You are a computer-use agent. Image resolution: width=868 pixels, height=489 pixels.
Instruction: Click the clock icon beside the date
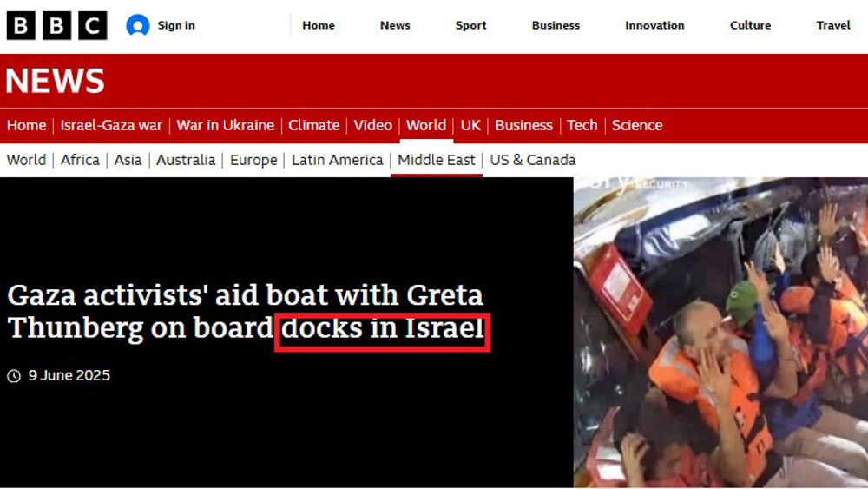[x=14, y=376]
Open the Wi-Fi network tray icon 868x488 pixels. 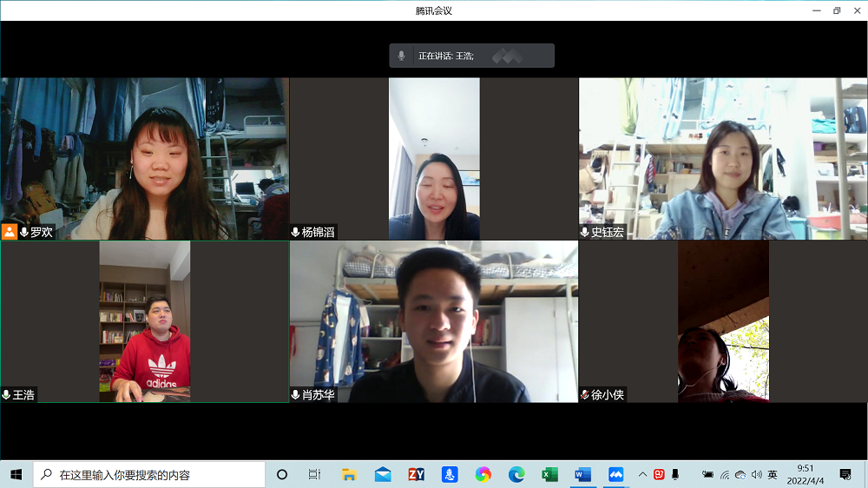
-*-
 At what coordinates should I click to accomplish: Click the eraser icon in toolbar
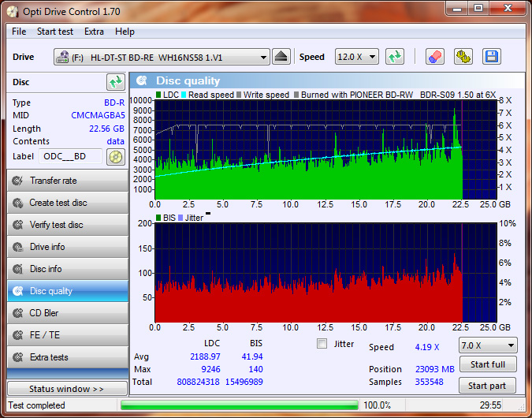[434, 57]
-*-
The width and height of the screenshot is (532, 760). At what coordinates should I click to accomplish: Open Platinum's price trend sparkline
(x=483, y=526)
-*-
• _Instructions to follow_
Only the lines starting at the one that includes "You are a computer-use" and ending at the one that includes "Open the Wi-Fi" should be retyped, exactly, from the records above; no pictures.

• _Task solution_
You are a computer-use agent. Image resolution: width=868 pixels, height=489 pixels.
Instruction: Click the clock icon beside the date
[x=14, y=376]
Open the Wi-Fi network tray icon 868x488 pixels. 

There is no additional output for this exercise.